▸ TASK BRIEF
Your answer must be the lines from the first record through the line that contains "Task: Expand the", copied exactly and without any pictures.

▸ DATA LISTING
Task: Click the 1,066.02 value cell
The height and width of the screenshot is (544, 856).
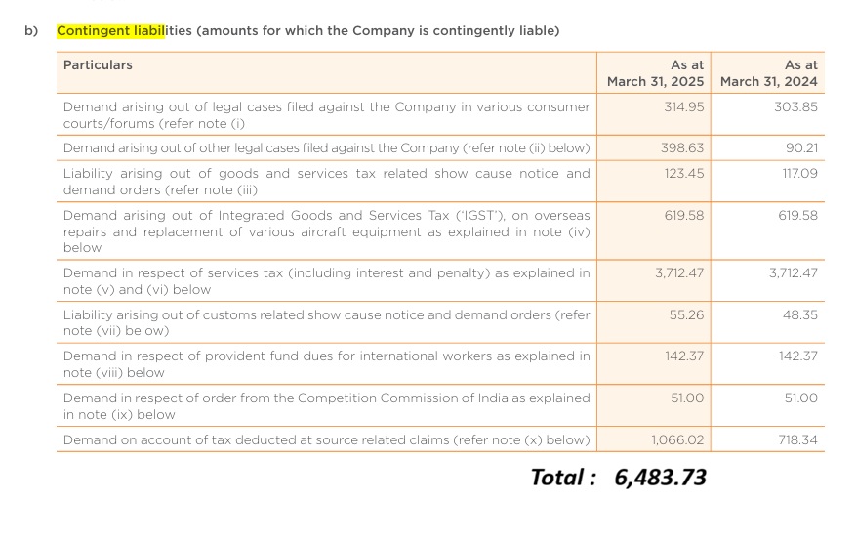Action: [676, 440]
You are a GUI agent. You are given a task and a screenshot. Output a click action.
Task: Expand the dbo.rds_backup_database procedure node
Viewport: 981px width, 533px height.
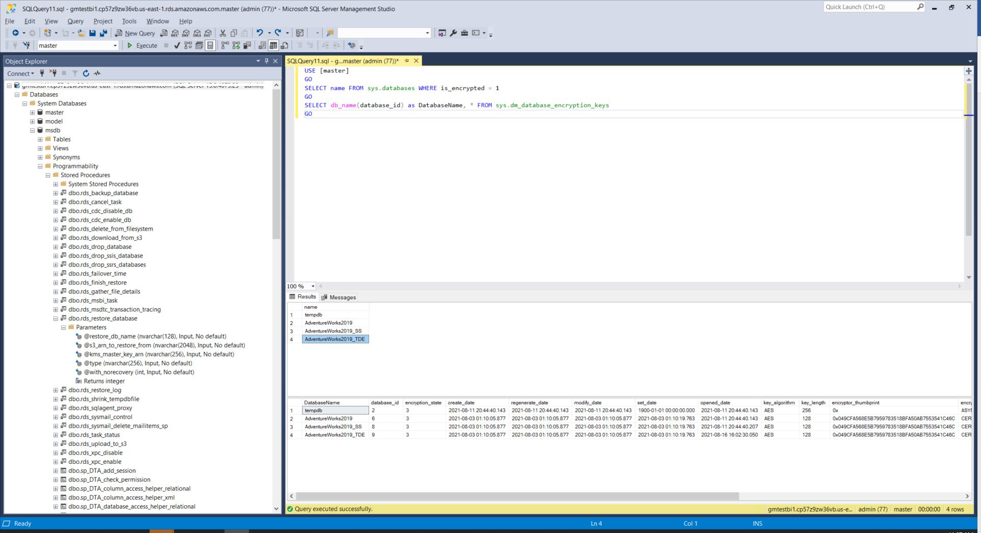(55, 193)
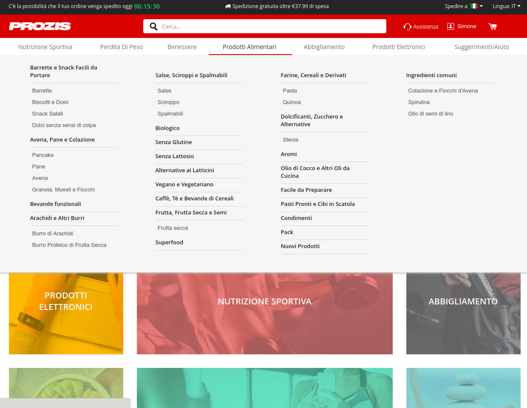Open the Prodotti Elettronici yellow banner
527x408 pixels.
tap(66, 313)
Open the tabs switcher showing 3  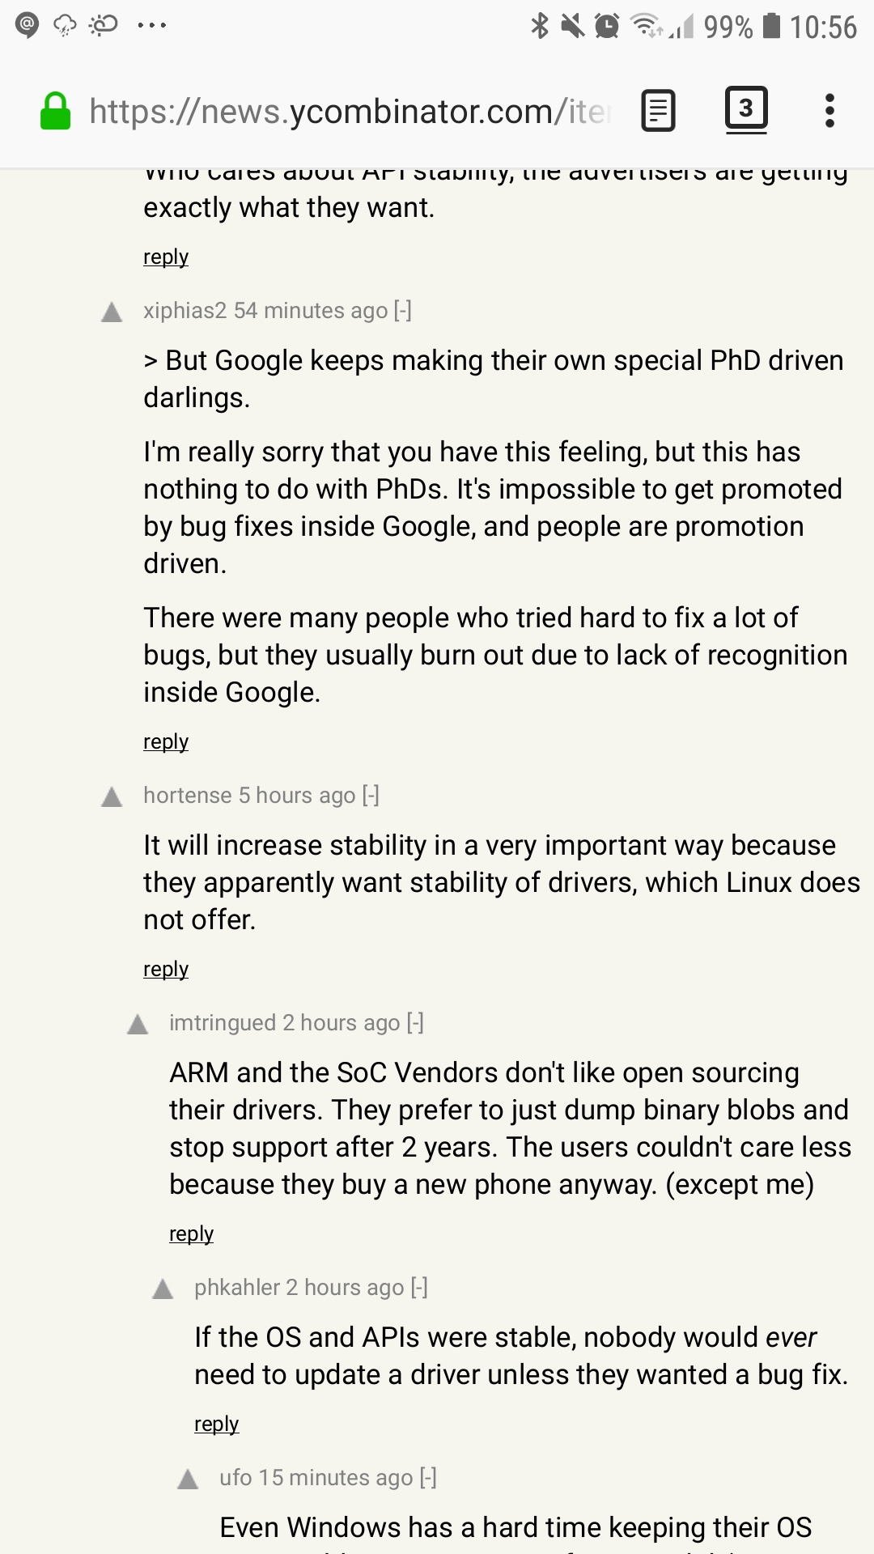pos(745,108)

▸ ANSWER AREA
Task: Click the 1,066.02 value cell
The height and width of the screenshot is (544, 856).
Action: [676, 440]
You are a GUI agent. You are given a task and a screenshot. Output a click action.
Task: Expand the dbo.rds_backup_database procedure node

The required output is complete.